### Directions
Reproduce the entries that follow, exactly and in full.

>>

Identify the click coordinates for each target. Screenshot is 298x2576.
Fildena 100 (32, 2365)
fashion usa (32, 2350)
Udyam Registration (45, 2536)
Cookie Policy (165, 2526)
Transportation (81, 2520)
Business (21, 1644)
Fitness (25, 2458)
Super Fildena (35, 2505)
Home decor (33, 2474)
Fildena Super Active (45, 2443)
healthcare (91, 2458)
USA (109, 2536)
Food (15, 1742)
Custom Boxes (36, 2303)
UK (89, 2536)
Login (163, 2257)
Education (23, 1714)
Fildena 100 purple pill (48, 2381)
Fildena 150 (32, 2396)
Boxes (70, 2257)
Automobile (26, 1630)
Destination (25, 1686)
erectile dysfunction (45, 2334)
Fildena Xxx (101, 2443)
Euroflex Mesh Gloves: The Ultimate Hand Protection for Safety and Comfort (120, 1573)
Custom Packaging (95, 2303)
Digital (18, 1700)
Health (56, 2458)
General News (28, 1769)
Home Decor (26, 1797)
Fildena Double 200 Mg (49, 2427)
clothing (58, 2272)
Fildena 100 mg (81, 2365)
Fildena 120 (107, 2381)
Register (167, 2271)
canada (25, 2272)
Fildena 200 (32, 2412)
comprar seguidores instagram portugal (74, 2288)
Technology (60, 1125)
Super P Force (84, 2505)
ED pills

<<

### Exercise solution
Identify the click coordinates for each target. Screenshot is 298x2576.
Fildena 100 (32, 2365)
fashion usa (32, 2350)
Udyam Registration (45, 2536)
Cookie Policy (165, 2526)
Transportation (81, 2520)
Business (21, 1644)
Fitness (25, 2458)
Super Fildena (35, 2505)
Home decor (33, 2474)
Fildena Super Active (45, 2443)
healthcare (91, 2458)
USA (109, 2536)
Food (15, 1742)
Custom Boxes (36, 2303)
UK (89, 2536)
Login (163, 2257)
Education (23, 1714)
Fildena 100 purple pill (48, 2381)
Fildena 150 (32, 2396)
Boxes (70, 2257)
Automobile (26, 1630)
Destination (25, 1686)
erectile dysfunction (45, 2334)
Fildena Xxx (101, 2443)
Euroflex Mesh Gloves: The Ultimate Hand Protection for Safety and Comfort (120, 1573)
Custom Packaging (95, 2303)
Digital (18, 1700)
Health (56, 2458)
General News (28, 1769)
Home Decor (26, 1797)
Fildena Double 200 Mg (49, 2427)
clothing (58, 2272)
Fildena 100 mg (81, 2365)
Fildena 120 (107, 2381)
Register (167, 2271)
canada (25, 2272)
Fildena 200 (32, 2412)
comprar seguidores instagram portugal (74, 2288)
Technology (60, 1125)
Super P Force (84, 2505)
ED pills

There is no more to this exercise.